Valery Gergiev continues his (generally) acclaimed tour through Russian repertoire with a number of concerts featuring major works by Tchaikovsky, Shostakovich, and Rodion Shchedrin. His Mahler cycle continues alike. Highlights include Shchedrin's Carmen Suite and Piano Concerto No. 5 with Denis Matsuev as soloist, which opens the season on September 25, Mahler's magisterial Ninth on March 2 and 3, and Tchaikovsky's Third Symphony and Shostakovich's Piano Concerto No. 2 with Yefin Bronfman on May 12 and 15.
Mitsuko Uchida and Colin Davis will begin their cycle of Beethoven Piano Concertos with the orchestra this season, a cycle that co-exists with Davis' exploration of Nielsen's Symphonies (May 26, June 2). These cycles will run on into the 2011/12 season, and tickets will be available for all dates at once.
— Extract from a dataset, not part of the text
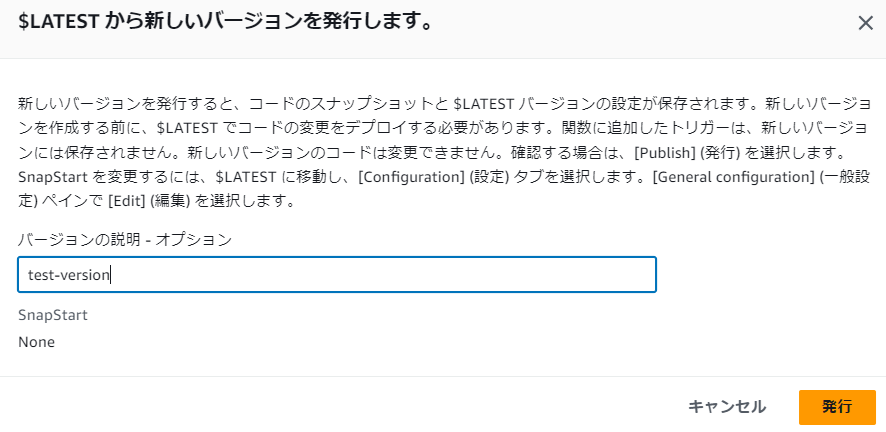Screen dimensions: 886x432
Task: Click the first line of the description paragraph
Action: (440, 103)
Andre Previn (January 16 in Strauss and Vaughan Williams), Bernard Haitink (June 14 and 16 in Bruckner and Schumann), and Simon Rattle (March 7 in Messiaen and Bruckner) are amongst a strong line-up of conducting talent for the coming season. The list of guest soloists is similarly solid, with Anne-Sophie Mutter appearing on October 10 and 12 in Dvorák, Julia Fischer on April 7 in Sibelius, and Victoria Mullova on September 30 in Prokofiev's Second, October 28 in Stravinsky, and December 21 in Beethoven.
Other highlights in a generally interesting and eclectic season include Eric Whitacre conducting a new commission written by him for the occasion, and Leonard Bernstein's Candide in a concert performance on June 5 with Kristjan Järvi conducting and Andrew Staples in the title role. The one thing missing from the schedule, with the (extremely safe) exception of Eric Whitacre, and new works by Daugherty and Garland on April 17 and May 5 respectively, is the cultivation and/or promotion of new or even somewhat recent music by the LSO.
The Barbican have also announced details of their forthcoming season, with the Great Performers line-up for 2010/11 being released this week. Amongst many highlights, the following concerts should prove of particular interest: The Houston Symphony and music director Hans Graf merge the astronomical expertise of the United States' space industry (Dr. Duncan Copp has created a new film for the performance) with Gustav Holst's The Planets, on October 16; Peter Sellars directs Dawn Upshaw and Geoff Nuttall in Kurtag's characterful and ingenious Kafka Fragments on November 11; Pierre Audi stages Wagner, Berg and Michel van der Aa with the Amsterdam Sinfonietta in an evening inspired by the 'unachievable desire for unification through love' on March 18; Kronos, Bang on a Can, So Percussion and the BBC SO come together to celebrate Steve Reich's 75th birthday in May, and John Malkovich stars in a staging of The Infernal Comedy, a new work for baroque orchestra (Wiener Akademie) by Michael Sturminger.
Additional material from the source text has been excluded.